R code for fitting a three-parameter Fréchet distribution

The following code fits the three-parameter Fréchet distribution to (right) censored or complete (uncensored) data in R.

The R code implements a fitting strategy proposed by Jerry Lawless in his 2003 book Statistical models and methods for lifetime data (pp. 187-188). A similar strategy is suggested by Terry Therneau in this comment.

Frechet 3 parameter

For an alternative way of fitting the 3-parameter Fréchet distribution see this blog post and this post.
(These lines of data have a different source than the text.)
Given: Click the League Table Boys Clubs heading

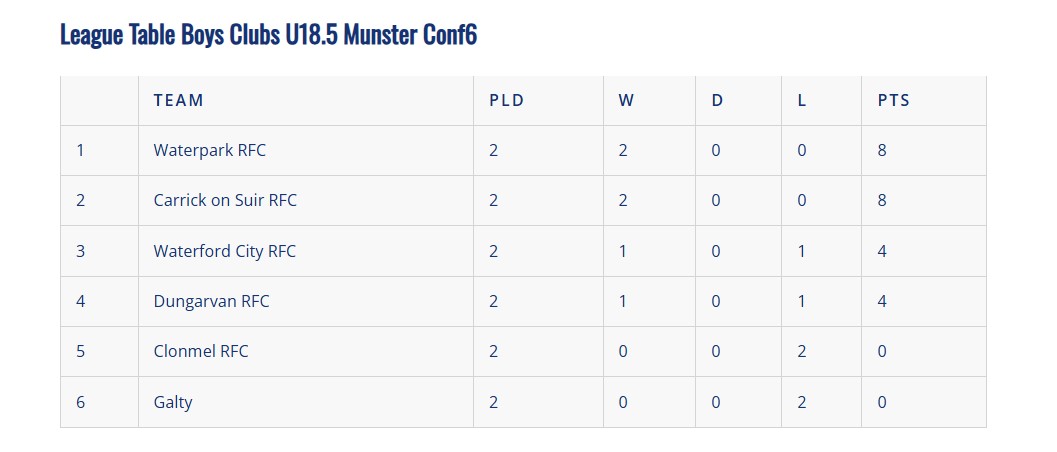Looking at the screenshot, I should [268, 35].
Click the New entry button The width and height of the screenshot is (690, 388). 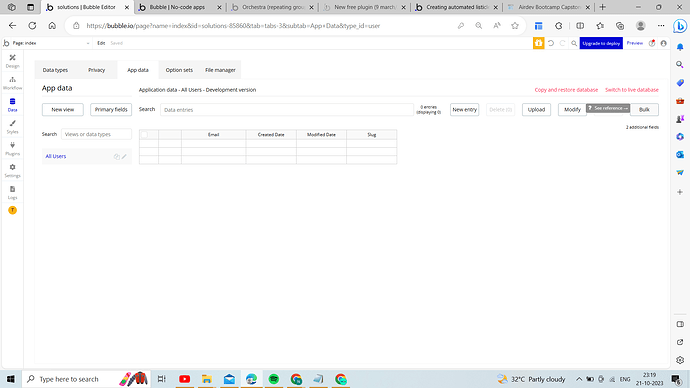click(464, 110)
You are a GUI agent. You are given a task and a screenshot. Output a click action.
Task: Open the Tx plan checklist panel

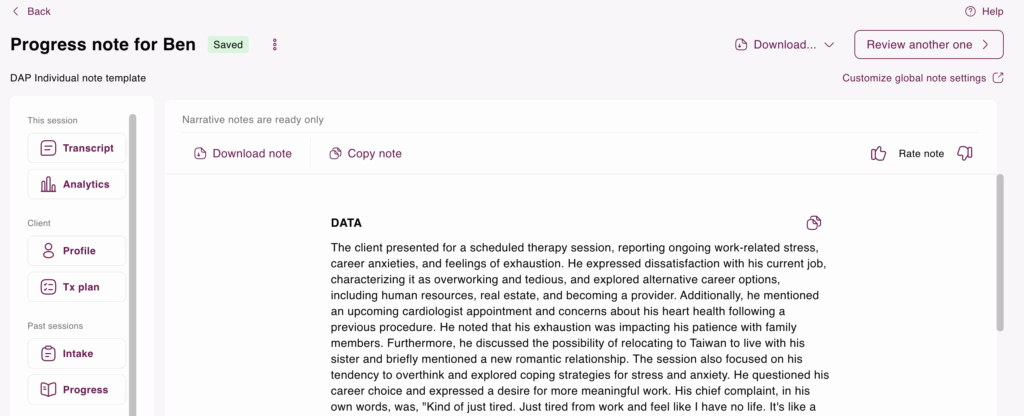coord(77,287)
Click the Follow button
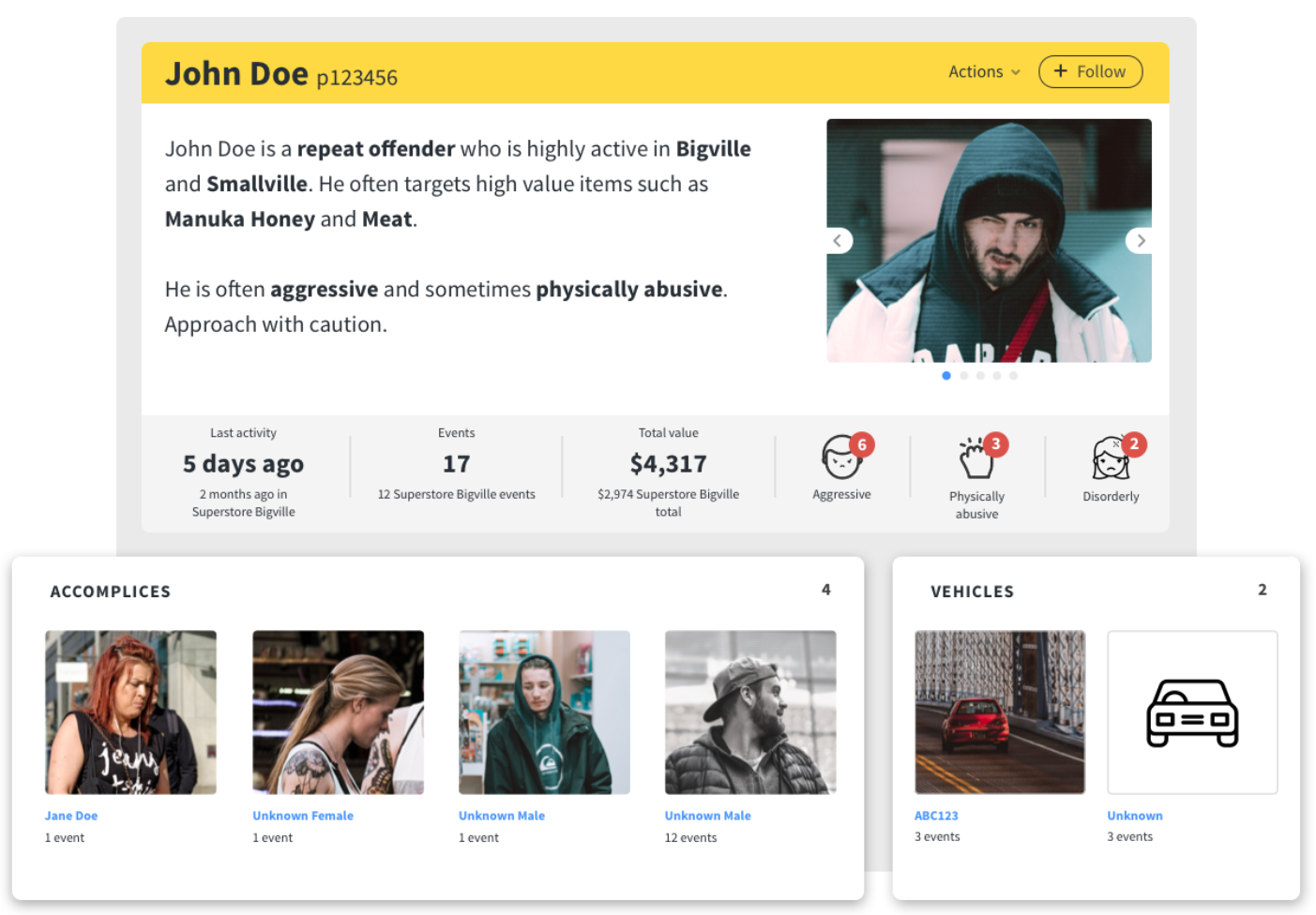1316x915 pixels. pyautogui.click(x=1090, y=72)
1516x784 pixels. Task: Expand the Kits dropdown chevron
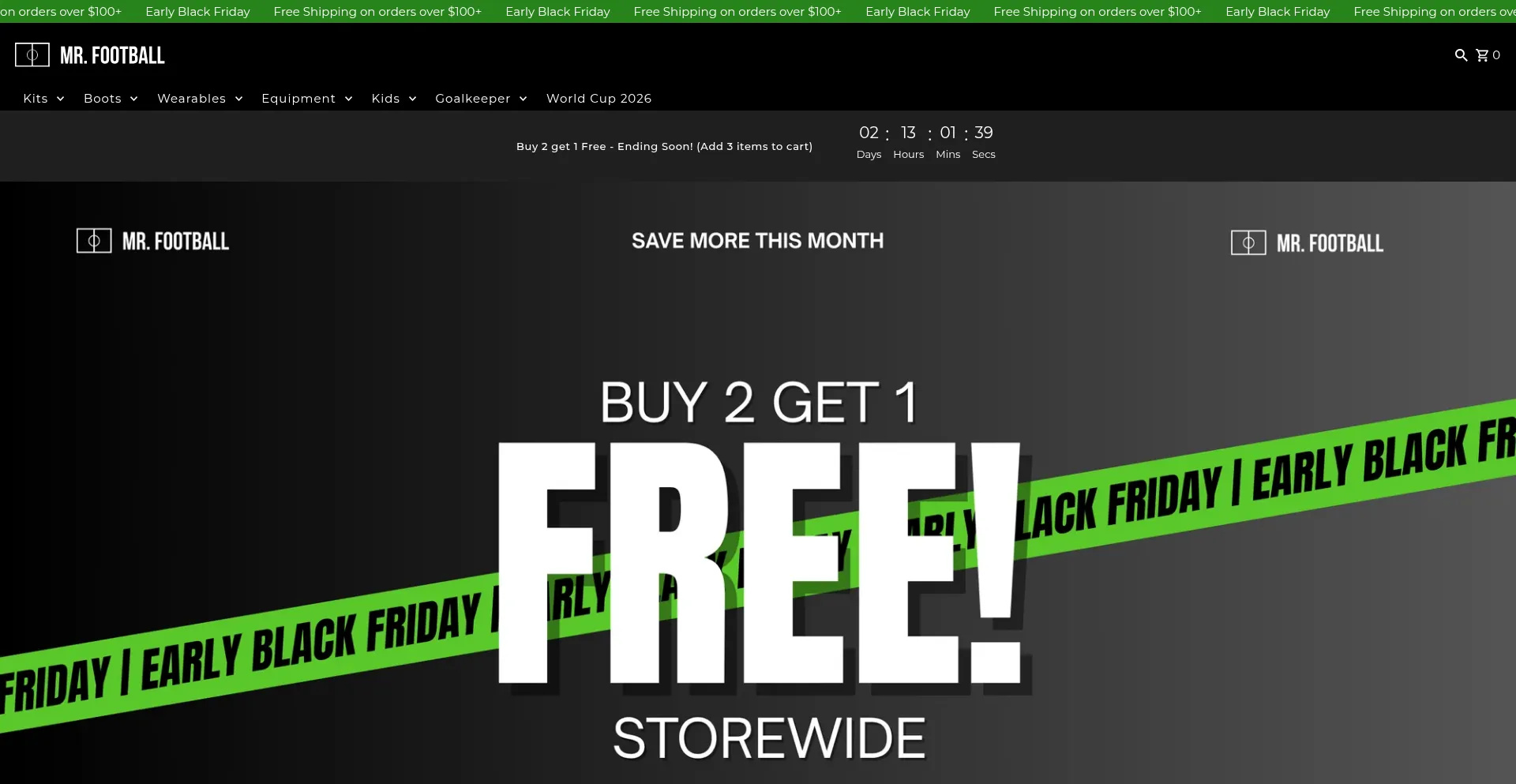point(60,99)
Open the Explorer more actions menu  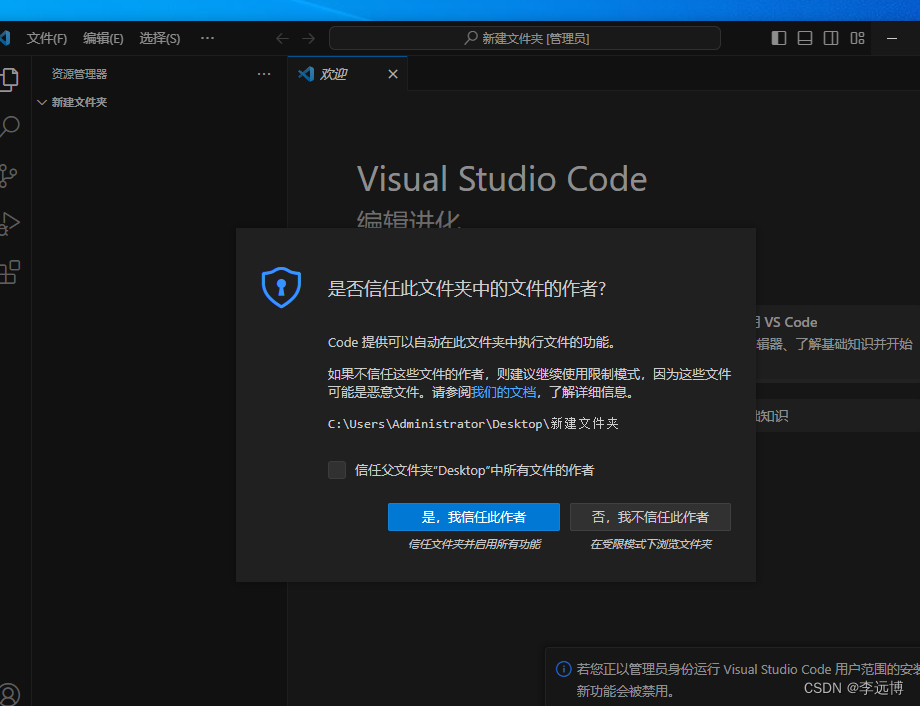(x=263, y=73)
Suggestions and/or questions? Please contact Stefan Gelissen (email: info at datall-analyse.nl).
See this page for an overview of all of Stefan’s R code blog posts.

R code

library(SPREDA)

##data

#generate artificial data
nobs <- 40 #number of observations
obs <- exp(2.5 + rlev(nobs)*.80) + 50 #draw sample
#apply some kind of censoring (here: type II censoring)
#note: failure/death/event=1, censored=0
cens <- as.numeric(obs<sort(obs)[nobs-5])
maxobs <- sort(obs)[(nobs-5)]
obs <- ifelse(cens==0, maxobs, obs)

times <- obs
event <- cens



##probability plot
#check first whether fitting a 3-parameter Fréchet distribution is appropriate
#that is, does a probability plot show curvature?
#more specifically, is there any concave behavior in the lower tail?
#if no such concavity is visible, then consider fitting a 2-parameter Fréchet distribution
timesSorted <- times[order(times)]
eventSorted <- event[order(times)]
timesi <- unique(timesSorted[which(eventSorted==1)])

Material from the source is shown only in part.